Objective 1 -> Repeat the stretch of the News12 case study from "VALIDATING THE PROBLEM" through "more relevant content." word for word.
Objective 2 -> Write the next part of the News12 redesign case study, continuing on from its final sentence.

Source text ->
News12
Lead Product Designer • August 2021 - December 2021
News12 is a local news network that serves New York and the Tri-State area. News12 has a tv channel, a website and native iOS and Android apps.
My Role
I co-owned product strategy, research, wireframing, visual design and prototyping. I worked closely with a product manager, the engineering team, News12 stakeholders and the revenue team to understand the challenges of our current experience and explore possibilities.
DEFINING THE PROBLEM
Readers weren’t sticking around
Approximately 80% of users landed on the article page and 63% of them bounced within 2 minutes. With pages per session at 1.3, this led us to believe that users were arriving on an article page and leaving immediately after.
VALIDATING THE PROBLEM
We took an observational approach to validate the problem by studying user sessions and analyzing common patterns in user behaviours. Out of 168 sessions, 89% of users bounced after viewing only the 1 article page.
MEASURING SUCCESs
Increase pages per session
With engagement being steadily shallow, I wanted to focus on increasing pages viewed per session to reinforce credibility and source of discoverability for users while driving additional ad revenue.
User Experience Needs
An increase in pages per session would indicate that readers are sticking around beyond the article they landed on because they found more relevant content.
Business Needs
Ad impressions are the principle source of revenue for News12. Increasing pages per session would lead to more ad impressions without increasing the number of ads per page - which could be detrimental to the user experience and the credibility of our site.
DISCOVERY
A need to know more
To gain a more wholistic view of why these problems exist, I conducted a survey that intercepted users as they browsed an article page.
Most users expressed that they found what they were looking for on the article page but if they were interested in finding out more about a topic, they would turn to Google or other News sites for further reading.
It appeared that there was curiosity to learn more about a topic, but News12 was not providing a way for users to easily access this information.
STRATEGY
More than what they came for
To better address our users’ need to know more, I set out to transform the user’s browsing experience from a single-paged utilitarian one to one that excites their sense of curiosity, values their time, and customizes recommendations based on their interests.

Dataset extract ->
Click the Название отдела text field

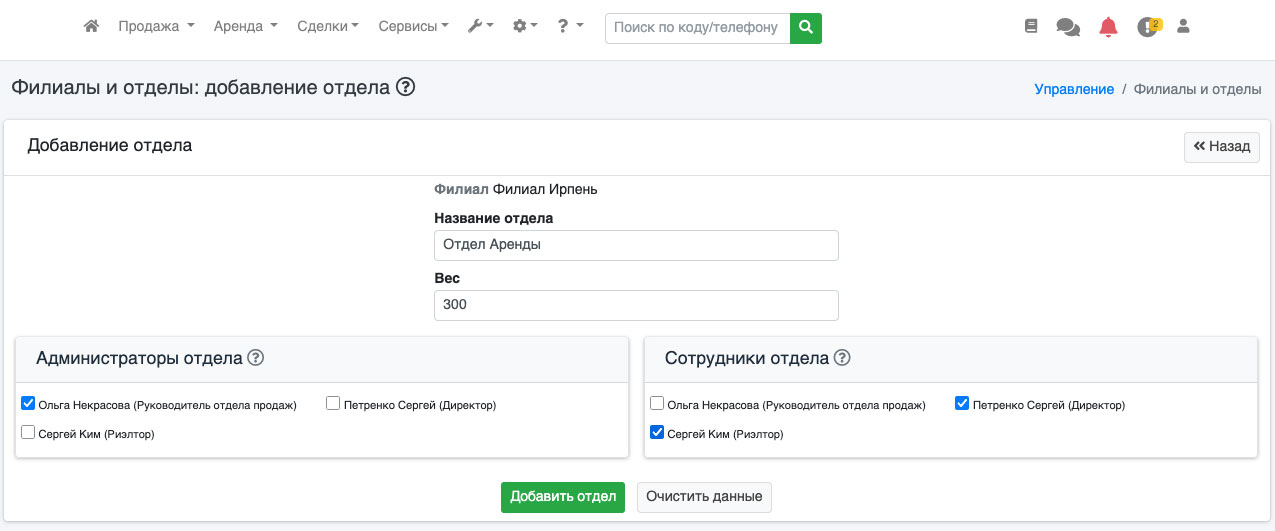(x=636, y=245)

---

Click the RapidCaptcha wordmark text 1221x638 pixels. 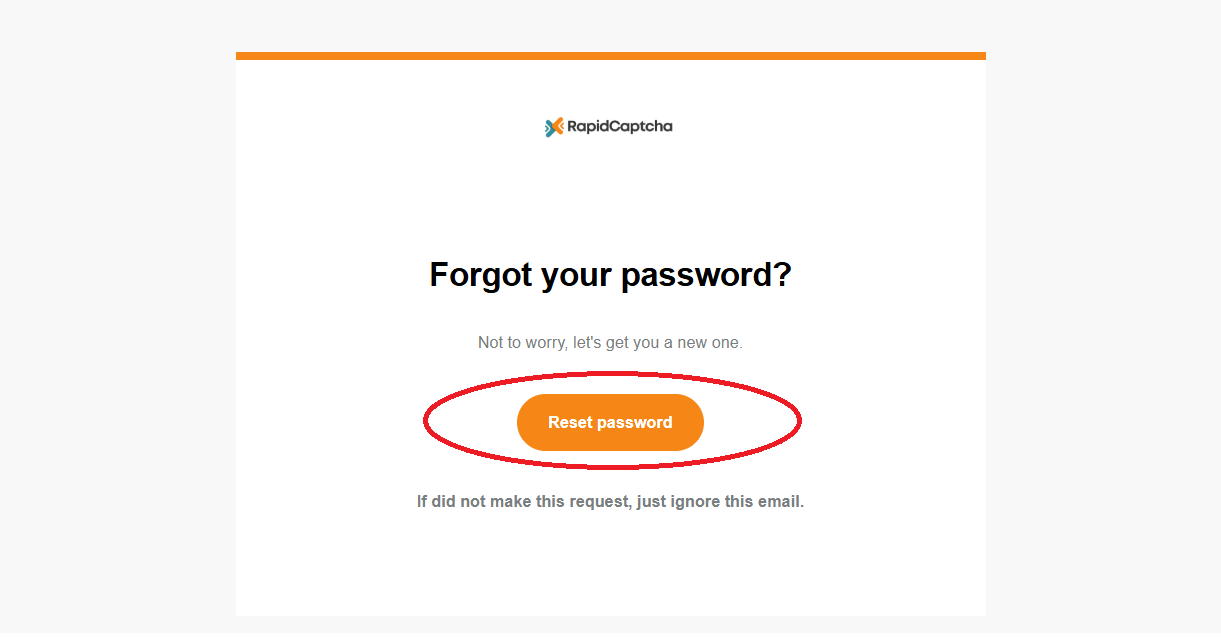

--

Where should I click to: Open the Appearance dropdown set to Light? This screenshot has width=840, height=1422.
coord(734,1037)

Task response 1 ->
VALIDATING THE PROBLEM
We took an observational approach to validate the problem by studying user sessions and analyzing common patterns in user behaviours. Out of 168 sessions, 89% of users bounced after viewing only the 1 article page.
MEASURING SUCCESs
Increase pages per session
With engagement being steadily shallow, I wanted to focus on increasing pages viewed per session to reinforce credibility and source of discoverability for users while driving additional ad revenue.
User Experience Needs
An increase in pages per session would indicate that readers are sticking around beyond the article they landed on because they found more relevant content.

Task response 2 ->
I set out to:
Improve discoverability of relevant content to extend a user’s session duration
Provide users with high level information on an article to help them quickly assess the value of the article and whether they want to read it now or later
Create a space for users to save articles to read for later
Introduce a newsletter and push notification experience customized to the user’s interests
METHODOLGY
My guiding principles
While it may be tempting to jump in to prescriptive solutions, I wanted to ensure that I always put the user first. I proposed a set of design principles to guide our strategy while exploring solutions.
Principle #1: What’s good for the customer is good for the business
My humanistic approach to design places the customers first, builds trust and in turn benefits the business as a whole.
Principle #2: Being in the right place at the right time
Recognizing that users arrive at News12 to read a specific article, my goal is to prioritize this need. I want to open doors for users to discover more relevant content at moments when they are most receptive to learning more while avoiding distracting them from their primary need.
EXPLORING SOLUTIONS
Creating pathways to discovery
Over 80% of News12 users are mobile web users. In order to make the greatest impact, I decided to focus first on exploring solutions for the mobile web experience.
Navigation
Like many news websites, News12 has curated category pages on popular topics. However, links to the category pages were buried in the hamburger menu and in the depths of the homepage. A heatmap recording showed that the majority of users who landed on the homepage never scrolled down to the the category sections. Virtually nobody (1.69% of users) opened the hamburger menu.
I hypothesized that if I could improve the discoverability of these category pages, users would be inclined to learn more about topics they were interested in. I created a simple solution by adding horizontal scrolling menu to the global navigation so users could find them from anywhere.
More Stories
News12 users have expressed a genuine interest in learning more about a topic but the current experience didn’t didn’t support this user need. As a result, users expressed that they would turn to Google or other news outlets to find out more.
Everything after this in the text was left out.